[Recorded data]
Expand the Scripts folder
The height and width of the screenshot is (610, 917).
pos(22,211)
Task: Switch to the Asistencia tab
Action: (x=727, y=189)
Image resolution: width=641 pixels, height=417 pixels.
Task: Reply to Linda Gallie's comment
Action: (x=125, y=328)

DESCRIPTION OF THE TASK – Copy every item above line for line, without changing a single character.

SOLUTION FOR THIS EXERCISE –
Expand the Scripts folder
The height and width of the screenshot is (610, 917).
pos(22,211)
Task: Switch to the Asistencia tab
Action: (x=727, y=189)
Image resolution: width=641 pixels, height=417 pixels.
Task: Reply to Linda Gallie's comment
Action: (x=125, y=328)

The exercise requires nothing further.